Metadata-Version: 2.4
Name: llm-grep
Version: 0.1
Summary: LLM plugin for filtering text using semantic regular expressions
Author: Evangelos Lamprou
License: Apache-2.0
Project-URL: Homepage, https://github.com/vagos/llm-grep
Project-URL: Changelog, https://github.com/vagos/llm-grep/releases
Project-URL: Issues, https://github.com/vagos/llm-grep/issues
Project-URL: CI, https://github.com/vagos/llm-grep/actions
Classifier: License :: OSI Approved :: Apache Software License
Description-Content-Type: text/markdown
Requires-Dist: llm>=0.28
Requires-Dist: click!=8.2.1,>=8.0
Provides-Extra: test
Requires-Dist: pytest; extra == "test"

# llm-grep

[LLM](https://llm.datasette.io/) plugin for matching text using semantic regular expressions.
The high-level matching technique is loosely based on [this](https://arxiv.org/abs/2410.13262) paper.
Matching is done in two passes: one using traditional regular expressions to narrow down candidate matches, and a second pass using an LLM to filter those candidates based on any semantic tags.

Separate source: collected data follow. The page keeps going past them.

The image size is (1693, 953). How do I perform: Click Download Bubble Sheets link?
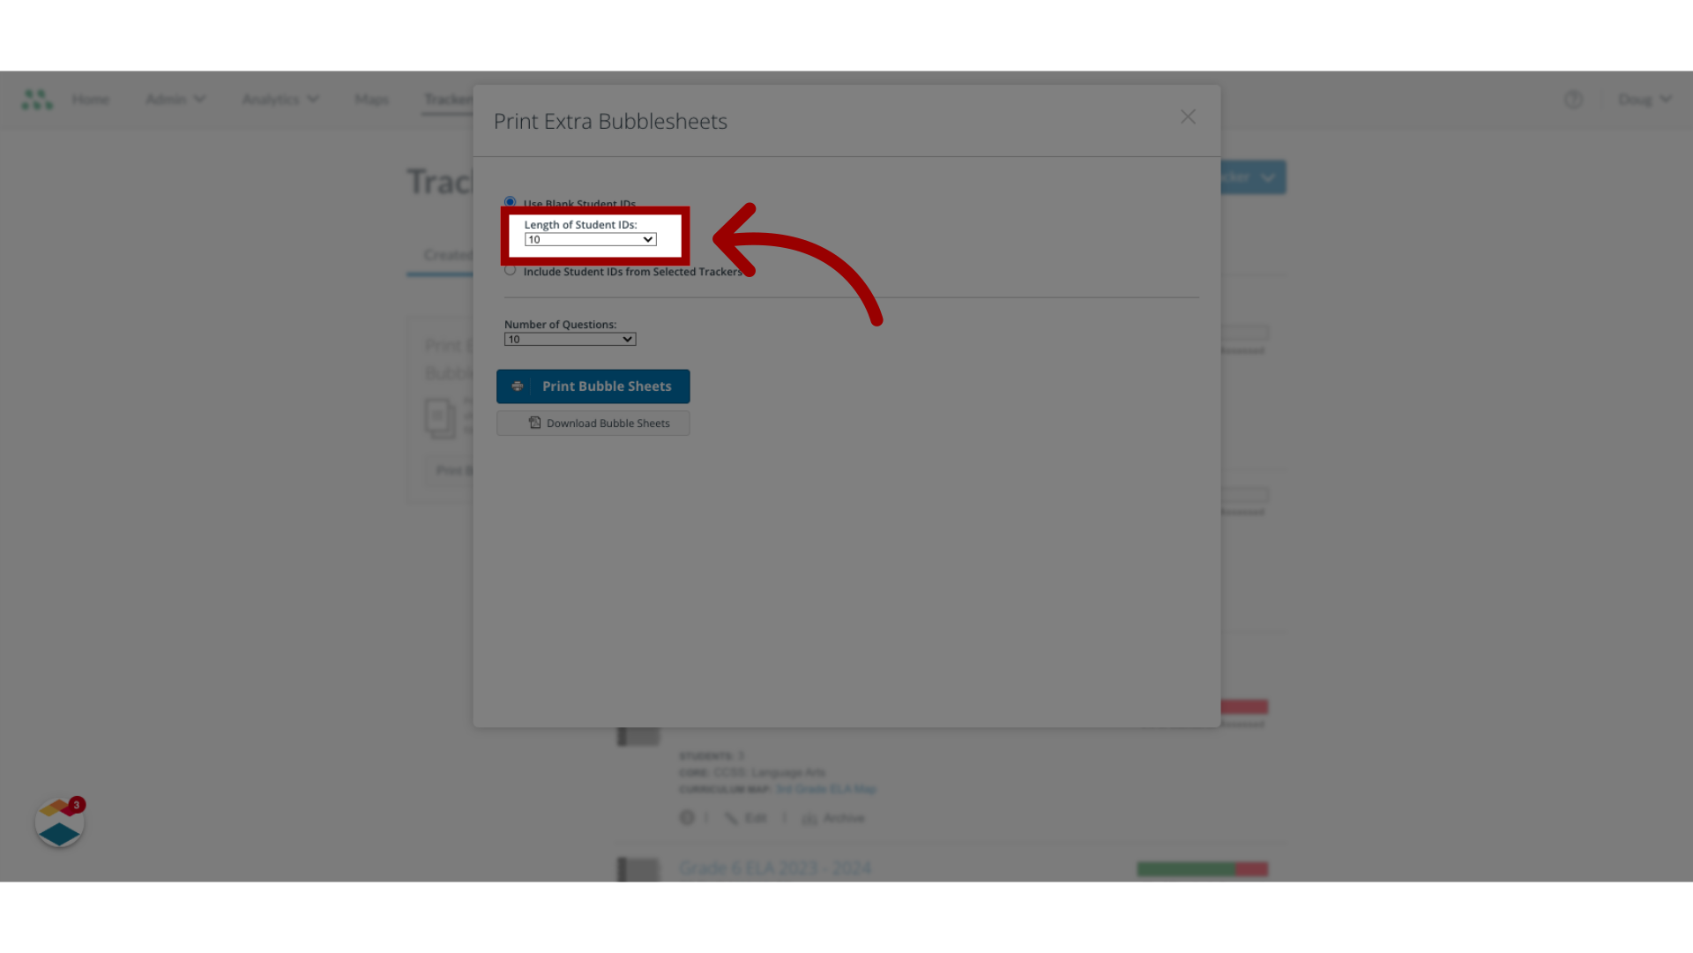(593, 423)
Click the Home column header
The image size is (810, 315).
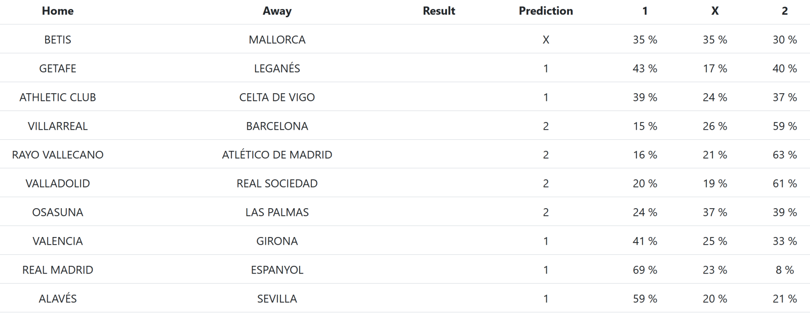[x=58, y=11]
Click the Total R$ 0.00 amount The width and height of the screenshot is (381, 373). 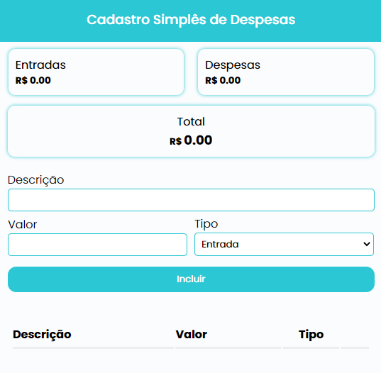(191, 140)
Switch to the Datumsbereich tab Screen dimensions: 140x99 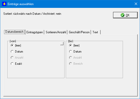point(14,32)
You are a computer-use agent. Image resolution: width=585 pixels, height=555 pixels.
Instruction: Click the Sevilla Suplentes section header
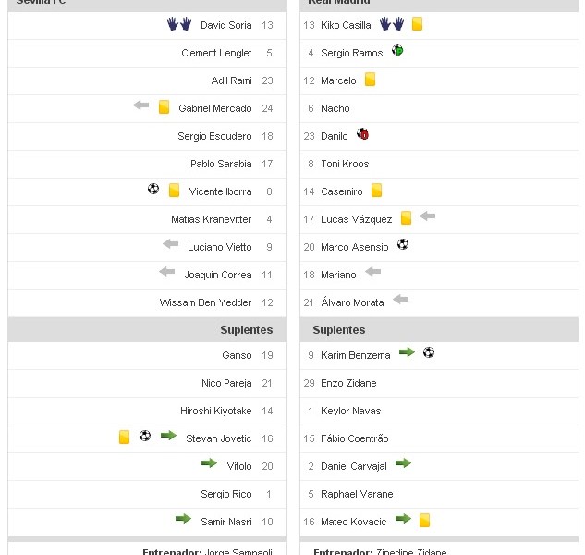246,329
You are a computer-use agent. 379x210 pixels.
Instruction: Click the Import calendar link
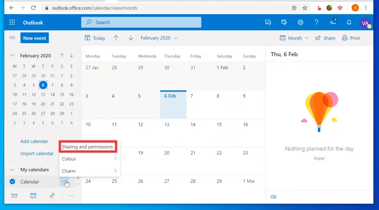[37, 153]
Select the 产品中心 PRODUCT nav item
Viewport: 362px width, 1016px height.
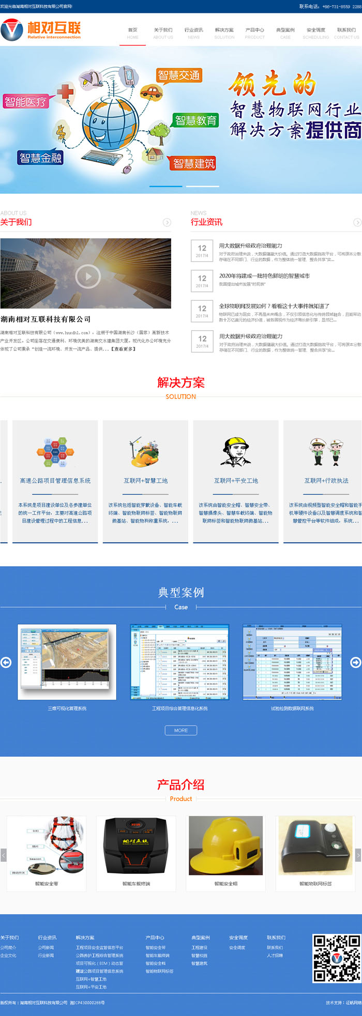pyautogui.click(x=254, y=33)
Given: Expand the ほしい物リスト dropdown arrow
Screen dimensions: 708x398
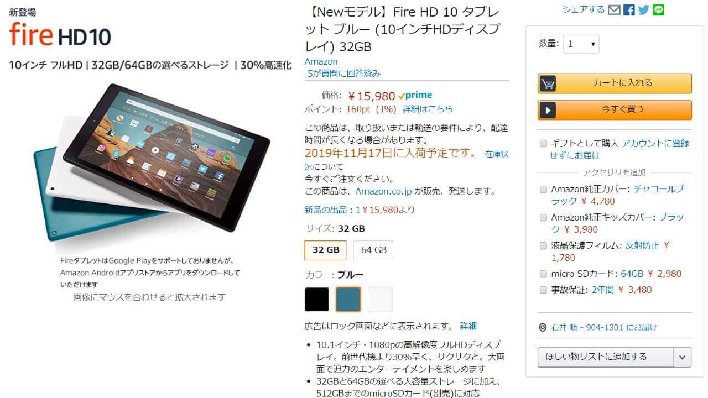Looking at the screenshot, I should coord(683,357).
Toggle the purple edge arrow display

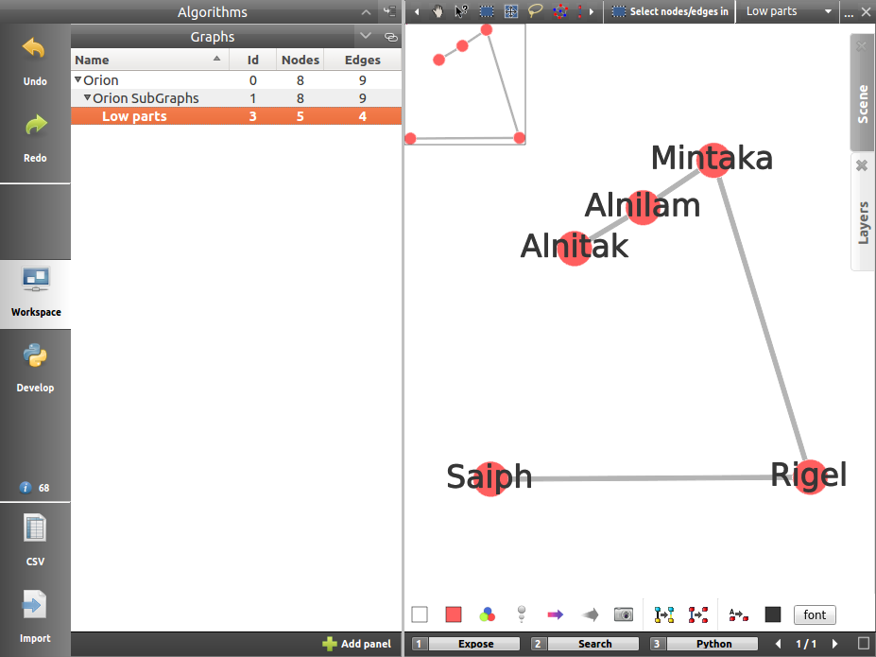pyautogui.click(x=555, y=614)
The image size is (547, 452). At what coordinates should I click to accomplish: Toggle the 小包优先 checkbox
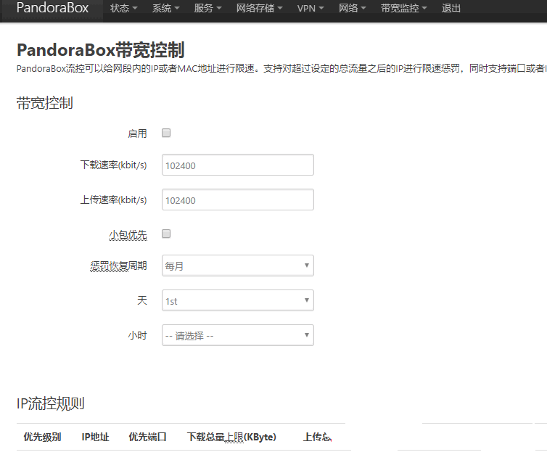pyautogui.click(x=166, y=234)
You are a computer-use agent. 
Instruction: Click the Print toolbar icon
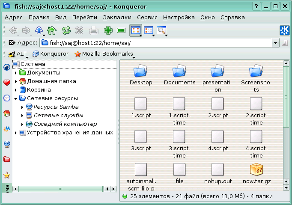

The pattern syntax is similar to traditional regular expressions (enclosed in `{{` and `}}`), but adds semantic tags (enclosed in `<` and `>`) to indicate the type of concept being matched.

## Installation

Install this plugin in the same environment as LLM.
```bash
llm install llm-grep
```

## Usage

The plugin adds a new command, `llm grep`.
This command has an interface similar to the GNU `grep` command, but extends it with semantic matching capabilities, using an LLM as a matching oracle.

Input can be a standard file or `stdin`. Simple examples you can try:
```bash
# Match lines from a file
llm grep -e '^{{.*}}<about birds>$' notes.txt

# Read from standard input
cat recipes.txt | llm grep -e '^{{.*}}<baking related>$'

# Enable color, only output matched content, and use a custom model and prompt:
llm grep --color always -o -e '{{[A-Za-z0-9]+}}<outdoor activities>' --model gpt-4\
    --prompt 'Answer yes or no. Query: {query} Text: {span}.' headlines.txt

# Slightly more specific capture (will not match names like 'sparrow')
llm grep -e '\\b{{[A-Z][a-z]+(?:\\s+[A-Z][a-z]+)?}}<bird species>\\b' bird_log.txt
```

The default prompt used is:

> Does the following text satisfy the semantic concept described by the query?
> 
> Query:
> {query}
> 
> Text:
> {span}
> 
> Your answer should include "yes" or "no".

## Development

To set up this plugin locally, first checkout the code. Then create a new virtual environment:
```bash
cd llm-grep
python3 -m venv venv
source venv/bin/activate
```
Now install the dependencies and test dependencies:
```bash
pip install -e '.[test]'
```
To run the tests:
```bash
python -m pytest
```

## Future plans
- Currently, some of `grep`'s functionality is not implemented (e.g. `-r` for recursive searching).
  Re-implementing these features is a losing battle, and will be deprioritized in favor of somehow hooking into (or wrapping around) existing `grep` implementations.